The Tax Blog for Smart Canadians

Tips and tricks for Canadian tax filers at every stage of life from UFile's tax expert Gerry Vittoratos



Managing your investments at year end

by UFile Team Équipe ImpôtExpert | Dec 18, 2019   Comments:

UFile Blog- Managing your investments at year end

It’s the holiday season! A time to gather with family and friends and reflect on the year gone by. Tax season seems far away at this point, but it’s a lot closer than you might think. Hold on there, taxman, isn’t my filing deadline on April 30th of the FOLLOWING year? Yes, it is, but with a little investment planning (stocks/mutual funds/ETFs NOT in your RRSP/TFSA) over the holidays, you can come out a winner during tax season. How? Let’s find out.

Hold on to your winners a little longer

You saved your money diligently and made smart investments. Congratulations! You accumulated some gains and would now like to cash in some of these investments for that dream vacation, for example. What better gift could you ask for during the holidays?

But what if you could compound that gift even more? Wait until January to sell those investments. Why? Because you can defer the tax payable on those gains until the following year. Remember that on your tax return, you must report the income received for the calendar year and pay the applicable tax by April 30th of the following year. By selling your winning investments in December you will have to pay the tax on those gains within 4 months. If you wait until January, you can defer the tax owed for another 16 months. Now that’s win-win!

Hurry up and sell your losers

Now for the other side of the coin: your losers. You might have some investments that are currently underperforming but which you still want to keep long-term. That doesn’t mean you can’t perform a tried and true income tax strategy in order to optimize your tax return: tax-loss selling. For example, if you sold some winning investments during the tax year, you now have a taxable capital gain to include in your income. By selling your losers now, you can use the losses to reduce your taxable gains. This will reduce your taxable income, which means less tax to pay. If you weren't ready to sell your losers just yet, remember that you can always buy them back 30 days after the sale. This 30-day delay is important to avoid the “superficial loss” designation. You can't claim a capital loss if you or someone related (spouse/children) buy back the same shares (sold for a loss) within 30 days of the transaction date.

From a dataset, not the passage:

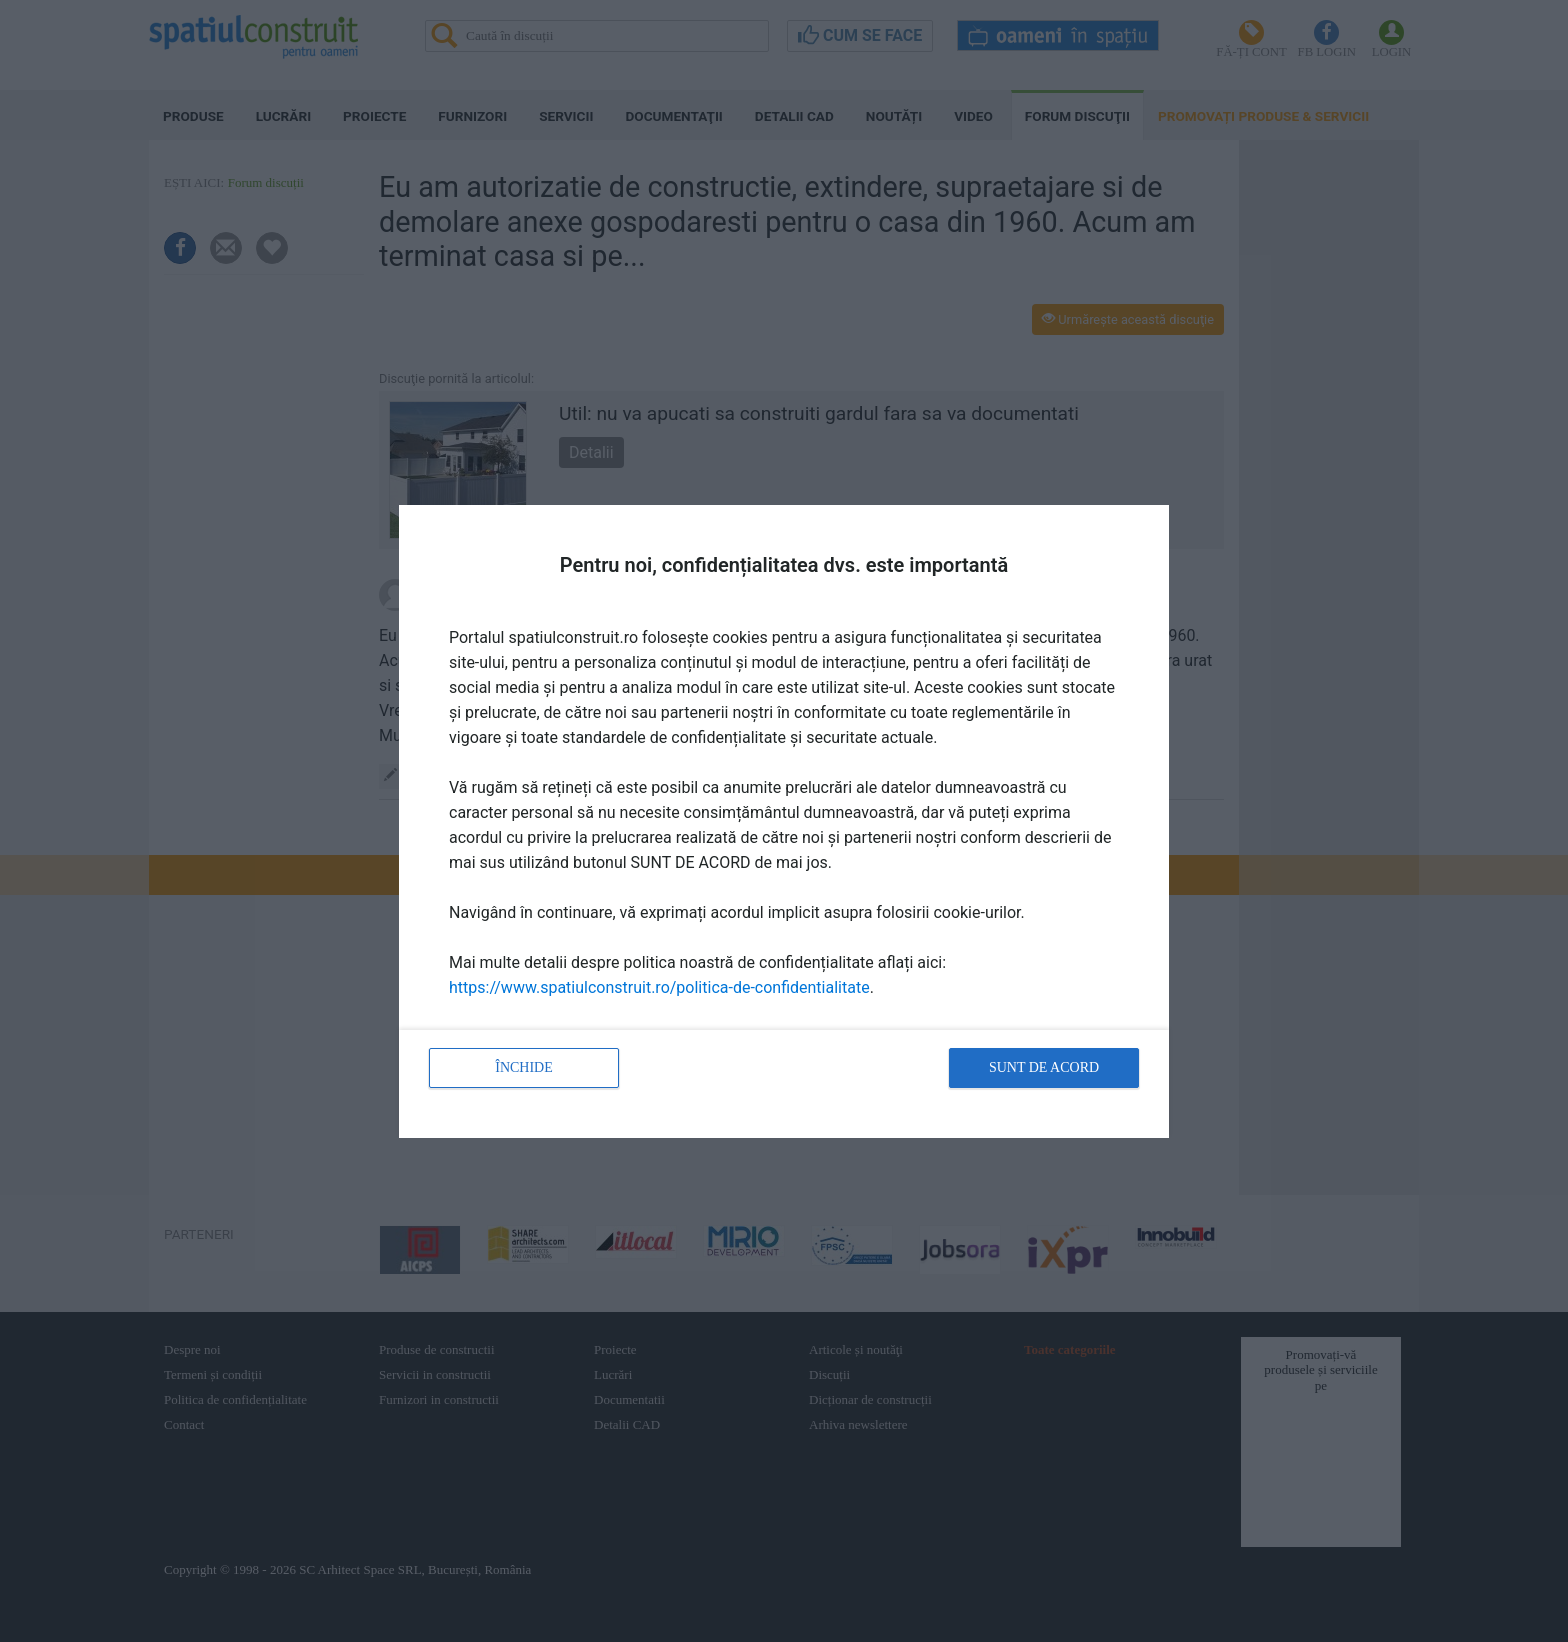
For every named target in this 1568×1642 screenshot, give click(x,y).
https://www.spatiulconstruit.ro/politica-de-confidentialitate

So, to sum up tax-loss selling:


  • Sell your losing investments.
  • Wait 30 days.
  • Buy back said losers.
  • Use the capital losses to cancel/reduce your capital gains on your tax return.
  • Rinse, repeat!

Use your losing investments to fund your RRSP/TFSA

As we just saw above, tax-loss selling is a great strategy to reduce your tax owing. But did you know that you can “supercharge” this strategy by buying back the same investments in an RRSP or TFSA? The process is exactly the same as we just described: sell your losers, wait 30 days, then buy them back. The only difference is that you buy back the same investments in your RRSP/TFSA. By doing so, you optimize your tax return in 3 ways:


  • By triggering tax-loss selling, you have created a capital loss that you can use to reduce your capital gains (see section above).
  • By buying back the investments in an RRSP, you can claim an RRSP deduction on your tax return, which reduces your taxable income and further reduces your tax owing (no such deduction for a TFSA).
  • By buying back the investments in an RRSP or a TFSA, you are now sheltering your future gains from being taxed*.

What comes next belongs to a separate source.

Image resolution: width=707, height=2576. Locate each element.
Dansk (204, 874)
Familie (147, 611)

*For an RRSP, your tax on these investments is deferred until you actually withdraw the funds at retirement. For the TFSA, your gains are tax exempt.

Now that’s win-win-win!

This strategy can also be particularly handy if you don’t have the cash to fund your RRSP/TFSA, but would like to do so in the short-term (for example, during the first 60 days of the following year for an RRSP, with a deduction on the prior year’s tax return).